PROBLEMS AND TASKS:
(A) In the passage on Scarlino, which family held Scarlino as a possession before the year 1000?
(B) Reproduce word for word everything in the passage on Scarlino from "- • Total: 3,484" down to "northwest of Grosseto.".

Population (30 November 2016)
- • Total: 3,484
- • Density: 39.46/km^{2} (102.2/sq mi)
- Demonym: Scarlinesi
- Time zone: UTC+1 (CET)
- • Summer (DST): UTC+2 (CEST)
- Postal code: 58020
- Dialing code: 0566
- Patron saint: St. Martin
- Saint day: November 11
- Website: Official website

= Scarlino =

Scarlino is a comune (municipality) in the Province of Grosseto in the Italian region Tuscany, located about 100 km southwest of Florence and about 25 km northwest of Grosseto.

Scarlino borders the following municipalities: Castiglione della Pescaia, Follonica, Gavorrano, Massa Marittima.

==History==

Scarlino appeared before the year 1000 as a possession of the Aldobrandeschi family, and was later handed over to the bishops of Roselle and then the Alberti family. In the 13th century it was acquired again by the Aldobrandeschi, but later it passed to Pisa and then the Appiani of Piombino.

PROVIDED DATA:
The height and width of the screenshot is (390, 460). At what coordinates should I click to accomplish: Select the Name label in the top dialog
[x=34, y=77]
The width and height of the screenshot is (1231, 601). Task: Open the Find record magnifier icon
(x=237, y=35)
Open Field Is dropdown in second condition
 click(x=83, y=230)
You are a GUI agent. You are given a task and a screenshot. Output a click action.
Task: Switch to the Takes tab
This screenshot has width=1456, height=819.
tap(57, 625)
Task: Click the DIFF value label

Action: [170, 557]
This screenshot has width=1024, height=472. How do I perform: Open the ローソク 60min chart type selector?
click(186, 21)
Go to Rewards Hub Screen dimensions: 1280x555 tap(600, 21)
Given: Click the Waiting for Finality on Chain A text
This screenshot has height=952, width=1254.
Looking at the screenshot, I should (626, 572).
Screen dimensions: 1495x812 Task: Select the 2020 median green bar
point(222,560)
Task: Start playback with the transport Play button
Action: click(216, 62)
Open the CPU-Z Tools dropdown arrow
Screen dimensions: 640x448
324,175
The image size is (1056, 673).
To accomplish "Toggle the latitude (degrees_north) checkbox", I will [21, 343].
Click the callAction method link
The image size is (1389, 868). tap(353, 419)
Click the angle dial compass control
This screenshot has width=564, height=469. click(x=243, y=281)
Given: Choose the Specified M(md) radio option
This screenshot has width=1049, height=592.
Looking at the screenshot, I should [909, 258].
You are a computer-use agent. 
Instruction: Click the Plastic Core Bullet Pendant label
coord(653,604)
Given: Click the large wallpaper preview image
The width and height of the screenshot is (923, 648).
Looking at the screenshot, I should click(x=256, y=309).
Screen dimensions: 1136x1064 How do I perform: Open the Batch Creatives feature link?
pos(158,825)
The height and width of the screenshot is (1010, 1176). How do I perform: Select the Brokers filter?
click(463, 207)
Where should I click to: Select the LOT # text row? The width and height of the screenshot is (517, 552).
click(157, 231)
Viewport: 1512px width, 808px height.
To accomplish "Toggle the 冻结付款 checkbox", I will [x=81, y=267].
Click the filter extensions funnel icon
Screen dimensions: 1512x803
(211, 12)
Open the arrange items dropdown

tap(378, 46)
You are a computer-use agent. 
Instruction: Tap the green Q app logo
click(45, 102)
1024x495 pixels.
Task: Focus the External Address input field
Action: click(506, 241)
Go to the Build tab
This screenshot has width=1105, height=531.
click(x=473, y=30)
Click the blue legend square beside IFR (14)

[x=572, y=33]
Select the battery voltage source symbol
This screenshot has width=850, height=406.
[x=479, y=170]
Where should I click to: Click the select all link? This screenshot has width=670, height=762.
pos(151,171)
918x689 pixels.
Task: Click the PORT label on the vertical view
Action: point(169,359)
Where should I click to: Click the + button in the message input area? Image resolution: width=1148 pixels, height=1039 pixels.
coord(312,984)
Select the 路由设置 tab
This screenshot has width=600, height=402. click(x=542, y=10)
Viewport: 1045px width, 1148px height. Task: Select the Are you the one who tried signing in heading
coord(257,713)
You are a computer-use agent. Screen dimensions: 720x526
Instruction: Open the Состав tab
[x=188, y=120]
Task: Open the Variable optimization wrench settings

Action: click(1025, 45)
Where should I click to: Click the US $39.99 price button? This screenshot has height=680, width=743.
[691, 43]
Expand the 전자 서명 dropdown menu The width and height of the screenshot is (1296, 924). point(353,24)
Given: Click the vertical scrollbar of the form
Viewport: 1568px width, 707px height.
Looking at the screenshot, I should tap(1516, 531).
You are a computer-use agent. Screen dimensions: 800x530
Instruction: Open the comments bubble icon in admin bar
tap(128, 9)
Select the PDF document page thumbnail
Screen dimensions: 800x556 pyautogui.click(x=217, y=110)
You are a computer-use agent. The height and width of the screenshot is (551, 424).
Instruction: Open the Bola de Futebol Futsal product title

SOLUTIONS FOR EACH TASK:
(A) The Aldobrandeschi family

(B)
- • Total: 3,484
- • Density: 39.46/km^{2} (102.2/sq mi)
- Demonym: Scarlinesi
- Time zone: UTC+1 (CET)
- • Summer (DST): UTC+2 (CEST)
- Postal code: 58020
- Dialing code: 0566
- Patron saint: St. Martin
- Saint day: November 11
- Website: Official website

= Scarlino =

Scarlino is a comune (municipality) in the Province of Grosseto in the Italian region Tuscany, located about 100 km southwest of Florence and about 25 km northwest of Grosseto.